Rows from a dataset
#####

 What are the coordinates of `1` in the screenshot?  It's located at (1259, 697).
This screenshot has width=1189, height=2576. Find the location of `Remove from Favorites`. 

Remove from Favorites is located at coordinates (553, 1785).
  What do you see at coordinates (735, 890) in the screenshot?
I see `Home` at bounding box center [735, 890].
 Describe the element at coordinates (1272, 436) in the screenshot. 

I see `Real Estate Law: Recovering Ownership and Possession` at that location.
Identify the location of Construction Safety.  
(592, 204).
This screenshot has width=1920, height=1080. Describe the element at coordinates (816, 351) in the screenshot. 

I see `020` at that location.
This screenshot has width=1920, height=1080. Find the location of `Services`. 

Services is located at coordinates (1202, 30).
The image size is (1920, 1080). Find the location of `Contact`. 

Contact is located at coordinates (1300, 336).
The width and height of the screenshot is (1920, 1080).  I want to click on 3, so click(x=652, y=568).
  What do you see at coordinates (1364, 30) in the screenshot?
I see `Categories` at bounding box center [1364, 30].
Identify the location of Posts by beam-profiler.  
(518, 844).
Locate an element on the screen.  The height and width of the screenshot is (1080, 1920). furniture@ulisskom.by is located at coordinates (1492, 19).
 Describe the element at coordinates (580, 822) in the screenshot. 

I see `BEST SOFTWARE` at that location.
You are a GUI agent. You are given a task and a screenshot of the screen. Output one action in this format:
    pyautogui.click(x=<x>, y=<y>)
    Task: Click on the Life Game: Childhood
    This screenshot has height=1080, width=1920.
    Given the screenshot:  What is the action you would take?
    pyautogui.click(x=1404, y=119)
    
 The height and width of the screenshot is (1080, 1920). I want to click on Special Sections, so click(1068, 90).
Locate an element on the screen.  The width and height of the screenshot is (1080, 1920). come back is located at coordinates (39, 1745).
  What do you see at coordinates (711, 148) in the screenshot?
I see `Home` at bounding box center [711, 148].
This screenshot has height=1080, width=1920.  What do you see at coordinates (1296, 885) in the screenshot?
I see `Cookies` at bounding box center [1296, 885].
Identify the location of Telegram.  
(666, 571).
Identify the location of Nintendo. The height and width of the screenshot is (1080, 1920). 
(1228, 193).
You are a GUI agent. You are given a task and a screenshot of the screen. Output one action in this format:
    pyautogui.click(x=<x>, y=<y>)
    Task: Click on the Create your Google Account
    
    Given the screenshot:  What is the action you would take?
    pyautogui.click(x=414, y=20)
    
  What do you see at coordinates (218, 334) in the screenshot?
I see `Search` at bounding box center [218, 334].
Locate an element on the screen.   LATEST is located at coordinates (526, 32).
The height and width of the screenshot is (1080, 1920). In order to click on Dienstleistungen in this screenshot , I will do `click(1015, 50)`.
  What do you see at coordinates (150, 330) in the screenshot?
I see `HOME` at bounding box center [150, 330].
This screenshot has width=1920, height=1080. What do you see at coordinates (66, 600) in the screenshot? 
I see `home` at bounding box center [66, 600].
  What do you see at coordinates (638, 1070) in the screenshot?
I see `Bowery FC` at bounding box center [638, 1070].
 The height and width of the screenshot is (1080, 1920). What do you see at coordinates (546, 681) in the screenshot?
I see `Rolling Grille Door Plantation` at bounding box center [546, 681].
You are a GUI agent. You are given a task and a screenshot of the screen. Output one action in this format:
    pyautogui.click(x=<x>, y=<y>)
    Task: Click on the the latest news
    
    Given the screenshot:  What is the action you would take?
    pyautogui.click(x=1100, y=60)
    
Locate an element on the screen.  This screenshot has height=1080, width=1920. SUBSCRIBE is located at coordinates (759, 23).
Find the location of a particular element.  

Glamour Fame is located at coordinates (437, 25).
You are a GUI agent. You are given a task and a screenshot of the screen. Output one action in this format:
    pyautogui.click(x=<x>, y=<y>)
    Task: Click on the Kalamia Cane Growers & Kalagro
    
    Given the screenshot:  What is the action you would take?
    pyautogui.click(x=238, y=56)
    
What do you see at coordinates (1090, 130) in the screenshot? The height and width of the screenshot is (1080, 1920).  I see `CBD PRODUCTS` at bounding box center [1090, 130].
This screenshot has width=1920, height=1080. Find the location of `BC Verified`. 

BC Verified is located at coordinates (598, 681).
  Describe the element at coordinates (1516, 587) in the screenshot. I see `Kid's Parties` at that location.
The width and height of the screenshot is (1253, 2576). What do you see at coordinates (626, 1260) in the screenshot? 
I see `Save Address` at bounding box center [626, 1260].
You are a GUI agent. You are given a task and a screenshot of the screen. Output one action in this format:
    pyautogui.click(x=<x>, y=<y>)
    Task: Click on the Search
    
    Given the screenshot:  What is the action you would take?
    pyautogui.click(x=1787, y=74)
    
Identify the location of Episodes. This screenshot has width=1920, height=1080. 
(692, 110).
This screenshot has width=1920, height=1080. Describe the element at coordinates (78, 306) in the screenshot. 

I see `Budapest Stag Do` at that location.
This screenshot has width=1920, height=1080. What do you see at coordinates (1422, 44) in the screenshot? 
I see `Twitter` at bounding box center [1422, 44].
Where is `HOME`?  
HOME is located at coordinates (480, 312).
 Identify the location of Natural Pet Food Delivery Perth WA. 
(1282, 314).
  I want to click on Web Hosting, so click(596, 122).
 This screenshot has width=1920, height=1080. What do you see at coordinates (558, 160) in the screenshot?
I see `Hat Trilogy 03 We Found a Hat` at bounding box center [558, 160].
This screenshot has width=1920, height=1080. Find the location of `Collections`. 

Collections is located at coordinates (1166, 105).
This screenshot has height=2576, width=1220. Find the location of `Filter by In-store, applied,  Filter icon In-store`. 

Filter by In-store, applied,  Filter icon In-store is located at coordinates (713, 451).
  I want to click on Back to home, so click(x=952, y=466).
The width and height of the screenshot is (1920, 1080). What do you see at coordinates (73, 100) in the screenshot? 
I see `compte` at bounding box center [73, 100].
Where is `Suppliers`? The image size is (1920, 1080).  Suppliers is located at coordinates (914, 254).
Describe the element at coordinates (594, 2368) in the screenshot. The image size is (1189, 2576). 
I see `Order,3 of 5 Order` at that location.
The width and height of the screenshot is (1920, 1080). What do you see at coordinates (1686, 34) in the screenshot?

#####

Stated problem: Convert every line of the entries above into a JSON list of strings, one string per line, skipping blank lines.

Result of this exercise:
[
  " What are the coordinates of `1` in the screenshot?  It's located at (1259, 697).",
  "This screenshot has width=1189, height=2576. Find the location of `Remove from Favorites`. ",
  "Remove from Favorites is located at coordinates (553, 1785).",
  "  What do you see at coordinates (735, 890) in the screenshot?",
  "I see `Home` at bounding box center [735, 890].",
  " Describe the element at coordinates (1272, 436) in the screenshot. ",
  "I see `Real Estate Law: Recovering Ownership and Possession` at that location.",
  "Identify the location of Construction Safety.  ",
  "(592, 204).",
  "This screenshot has width=1920, height=1080. Describe the element at coordinates (816, 351) in the screenshot. ",
  "I see `020` at that location.",
  "This screenshot has width=1920, height=1080. Find the location of `Services`. ",
  "Services is located at coordinates (1202, 30).",
  "The image size is (1920, 1080). Find the location of `Contact`. ",
  "Contact is located at coordinates (1300, 336).",
  "The width and height of the screenshot is (1920, 1080).  I want to click on 3, so click(x=652, y=568).",
  "  What do you see at coordinates (1364, 30) in the screenshot?",
  "I see `Categories` at bounding box center [1364, 30].",
  "Identify the location of Posts by beam-profiler.  ",
  "(518, 844).",
  "Locate an element on the screen.  The height and width of the screenshot is (1080, 1920). furniture@ulisskom.by is located at coordinates (1492, 19).",
  " Describe the element at coordinates (580, 822) in the screenshot. ",
  "I see `BEST SOFTWARE` at that location.",
  "You are a GUI agent. You are given a task and a screenshot of the screen. Output one action in this format:",
  "    pyautogui.click(x=<x>, y=<y>)",
  "    Task: Click on the Life Game: Childhood",
  "    This screenshot has height=1080, width=1920.",
  "    Given the screenshot:  What is the action you would take?",
  "    pyautogui.click(x=1404, y=119)",
  " The height and width of the screenshot is (1080, 1920). I want to click on Special Sections, so click(1068, 90).",
  "Locate an element on the screen.  The width and height of the screenshot is (1080, 1920). come back is located at coordinates (39, 1745).",
  "  What do you see at coordinates (711, 148) in the screenshot?",
  "I see `Home` at bounding box center [711, 148].",
  "This screenshot has height=1080, width=1920.  What do you see at coordinates (1296, 885) in the screenshot?",
  "I see `Cookies` at bounding box center [1296, 885].",
  "Identify the location of Telegram.  ",
  "(666, 571).",
  "Identify the location of Nintendo. The height and width of the screenshot is (1080, 1920). ",
  "(1228, 193).",
  "You are a GUI agent. You are given a task and a screenshot of the screen. Output one action in this format:",
  "    pyautogui.click(x=<x>, y=<y>)",
  "    Task: Click on the Create your Google Account",
  "    Given the screenshot:  What is the action you would take?",
  "    pyautogui.click(x=414, y=20)",
  "  What do you see at coordinates (218, 334) in the screenshot?",
  "I see `Search` at bounding box center [218, 334].",
  "Locate an element on the screen.   LATEST is located at coordinates (526, 32).",
  "The height and width of the screenshot is (1080, 1920). In order to click on Dienstleistungen in this screenshot , I will do `click(1015, 50)`.",
  "  What do you see at coordinates (150, 330) in the screenshot?",
  "I see `HOME` at bounding box center [150, 330].",
  "This screenshot has width=1920, height=1080. What do you see at coordinates (66, 600) in the screenshot? ",
  "I see `home` at bounding box center [66, 600].",
  "  What do you see at coordinates (638, 1070) in the screenshot?",
  "I see `Bowery FC` at bounding box center [638, 1070].",
  " The height and width of the screenshot is (1080, 1920). What do you see at coordinates (546, 681) in the screenshot?",
  "I see `Rolling Grille Door Plantation` at bounding box center [546, 681].",
  "You are a GUI agent. You are given a task and a screenshot of the screen. Output one action in this format:",
  "    pyautogui.click(x=<x>, y=<y>)",
  "    Task: Click on the the latest news",
  "    Given the screenshot:  What is the action you would take?",
  "    pyautogui.click(x=1100, y=60)",
  "Locate an element on the screen.  This screenshot has height=1080, width=1920. SUBSCRIBE is located at coordinates (759, 23).",
  "Find the location of a particular element.  ",
  "Glamour Fame is located at coordinates (437, 25).",
  "You are a GUI agent. You are given a task and a screenshot of the screen. Output one action in this format:",
  "    pyautogui.click(x=<x>, y=<y>)",
  "    Task: Click on the Kalamia Cane Growers & Kalagro",
  "    Given the screenshot:  What is the action you would take?",
  "    pyautogui.click(x=238, y=56)",
  "What do you see at coordinates (1090, 130) in the screenshot? The height and width of the screenshot is (1080, 1920).  I see `CBD PRODUCTS` at bounding box center [1090, 130].",
  "This screenshot has width=1920, height=1080. Find the location of `BC Verified`. ",
  "BC Verified is located at coordinates (598, 681).",
  "  Describe the element at coordinates (1516, 587) in the screenshot. I see `Kid's Parties` at that location.",
  "The width and height of the screenshot is (1253, 2576). What do you see at coordinates (626, 1260) in the screenshot? ",
  "I see `Save Address` at bounding box center [626, 1260].",
  "You are a GUI agent. You are given a task and a screenshot of the screen. Output one action in this format:",
  "    pyautogui.click(x=<x>, y=<y>)",
  "    Task: Click on the Search",
  "    Given the screenshot:  What is the action you would take?",
  "    pyautogui.click(x=1787, y=74)",
  "Identify the location of Episodes. This screenshot has width=1920, height=1080. ",
  "(692, 110).",
  "This screenshot has width=1920, height=1080. Describe the element at coordinates (78, 306) in the screenshot. ",
  "I see `Budapest Stag Do` at that location.",
  "This screenshot has width=1920, height=1080. What do you see at coordinates (1422, 44) in the screenshot? ",
  "I see `Twitter` at bounding box center [1422, 44].",
  "Where is `HOME`?  ",
  "HOME is located at coordinates (480, 312).",
  " Identify the location of Natural Pet Food Delivery Perth WA. ",
  "(1282, 314).",
  "  I want to click on Web Hosting, so click(596, 122).",
  " This screenshot has width=1920, height=1080. What do you see at coordinates (558, 160) in the screenshot?",
  "I see `Hat Trilogy 03 We Found a Hat` at bounding box center [558, 160].",
  "This screenshot has width=1920, height=1080. Find the location of `Collections`. ",
  "Collections is located at coordinates (1166, 105).",
  "This screenshot has height=2576, width=1220. Find the location of `Filter by In-store, applied,  Filter icon In-store`. ",
  "Filter by In-store, applied,  Filter icon In-store is located at coordinates (713, 451).",
  "  I want to click on Back to home, so click(x=952, y=466).",
  "The width and height of the screenshot is (1920, 1080). What do you see at coordinates (73, 100) in the screenshot? ",
  "I see `compte` at bounding box center [73, 100].",
  "Where is `Suppliers`? The image size is (1920, 1080).  Suppliers is located at coordinates (914, 254).",
  "Describe the element at coordinates (594, 2368) in the screenshot. The image size is (1189, 2576). ",
  "I see `Order,3 of 5 Order` at that location.",
  "The width and height of the screenshot is (1920, 1080). What do you see at coordinates (1686, 34) in the screenshot?"
]